E’ un invito a riscoprire Simeone, che è l’icona più bella per la speciale vocazione della vecchiaia, come racconta la liturgia bizantina: “Queste parole esprimono la professione di fede dei primi quattro Concili ecumenici, che sono sacri per tutte le Chiese.
Ma il gesto di Simeone è anche l’icona più bella per la speciale vocazione della vecchiaia; guardando Simeone guardiamo l’icona più bella della vecchiaia: presentare i bambini che vengono al mondo come un dono ininterrotto di Dio, sapendo che uno di loro è il Figlio generato nell’intimità stessa di Dio, prima di tutti i secoli”.
Compito della vecchiaia è la testimonianza della benedizione di Dio: “La vecchiaia, incamminata verso un mondo in cui potrà finalmente irradiarsi senza ostacoli l’amore che Dio ha messo nella Creazione, deve compiere questo gesto di Simeone e di Anna, prima del suo congedo.
La vecchiaia deve rendere testimonianza ai bambini della loro benedizione: essa consiste nella loro iniziazione, bella e difficile, al mistero di una destinazione alla vita che nessuno può annientare.
Neppure la morte. Dare testimonianza di fede davanti a un bambino è seminare questa vita; anche, dare testimonianza di umanità e di fede è la vocazione degli anziani.
Dare ai bambini la realtà che hanno vissuto come testimonianza, dare il testimone. Noi vecchi siamo chiamati a questo, a dare il testimone, perché loro lo portino avanti”.
Solo la testimonianza degli anziani è credibile agli occhi dei bambini: “Quando l’anziano benedice la vita che gli viene incontro, deponendo ogni risentimento per la vita che se ne va, è irresistibile…
La testimonianza degli anziani unisce le età della vita e le stesse dimensioni del tempo: passato, presente e futuro, perché loro non sono solo la memoria, sono il presente e anche la promessa.
E’ doloroso, e dannoso, vedere che si concepiscono le età della vita come mondi separati, in competizione fra loro, che cercano di vivere ciascuno a spese dell’altro: questo non va.
L’umanità è antica, molto antica, se guardiamo al tempo dell’orologio.
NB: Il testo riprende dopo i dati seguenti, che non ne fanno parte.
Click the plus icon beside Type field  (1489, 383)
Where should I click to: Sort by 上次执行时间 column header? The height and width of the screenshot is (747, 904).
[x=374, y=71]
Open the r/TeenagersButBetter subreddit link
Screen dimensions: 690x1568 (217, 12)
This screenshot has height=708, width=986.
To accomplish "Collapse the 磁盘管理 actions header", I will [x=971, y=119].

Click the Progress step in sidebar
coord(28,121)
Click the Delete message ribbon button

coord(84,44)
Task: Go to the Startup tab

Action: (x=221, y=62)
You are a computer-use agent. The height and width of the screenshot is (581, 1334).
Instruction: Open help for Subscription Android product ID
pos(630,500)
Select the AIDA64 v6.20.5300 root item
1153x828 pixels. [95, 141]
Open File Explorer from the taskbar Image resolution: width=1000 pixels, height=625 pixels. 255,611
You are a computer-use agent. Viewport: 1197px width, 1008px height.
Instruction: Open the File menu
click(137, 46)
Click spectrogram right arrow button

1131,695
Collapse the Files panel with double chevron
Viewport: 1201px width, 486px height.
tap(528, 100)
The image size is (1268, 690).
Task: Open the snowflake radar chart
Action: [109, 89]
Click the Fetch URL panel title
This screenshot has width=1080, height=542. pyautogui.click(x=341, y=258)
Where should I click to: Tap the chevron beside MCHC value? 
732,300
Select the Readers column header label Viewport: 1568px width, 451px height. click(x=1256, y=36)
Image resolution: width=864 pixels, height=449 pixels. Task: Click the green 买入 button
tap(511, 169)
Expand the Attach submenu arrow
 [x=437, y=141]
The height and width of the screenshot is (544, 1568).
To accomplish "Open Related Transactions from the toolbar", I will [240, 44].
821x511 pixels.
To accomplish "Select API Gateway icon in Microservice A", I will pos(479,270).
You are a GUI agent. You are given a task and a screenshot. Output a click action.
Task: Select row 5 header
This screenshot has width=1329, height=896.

Ma il Figlio di Dio, che è nato da donna, è il Primo e l’Ultimo di ogni tempo”.
Il papa ha concluso la catechesi, affermando che l’alleanza dei vecchi e dei bambini salverà la famiglia umana, con un richiamo al senso della morte: “Potremmo, per favore, restituire ai bambini, che devono imparare a nascere, la tenera testimonianza di anziani che possiedono la saggezza del morire?..
La morte è certamente un passaggio difficile della vita, per tutti noi: è un passaggio difficile. Tutti dobbiamo andare lì, ma non è facile. Ma la morte è anche il passaggio che chiude il tempo dell’incertezza e butta via l’orologio: è difficile, perché quello è il passaggio della morte. Perché il bello della vita, che non ha più scadenza, incomincia proprio allora”.
Ecco, quindi, il forte richiamo al dialogo tra generazioni: “Ma incomincia dalla saggezza di quell’uomo e di quella donna, anziani, che sono capaci di dare ai giovani il testimone.
Pensiamo al dialogo, all’alleanza dei vecchi e dei bambini, dei vecchi con i giovani, e facciamo in modo che non venga tagliato, questo legame. Che i vecchi abbiano la gioia di parlare, di esprimersi con i giovani e che i giovani cerchino i vecchi per prendere da loro la saggezza della vita”.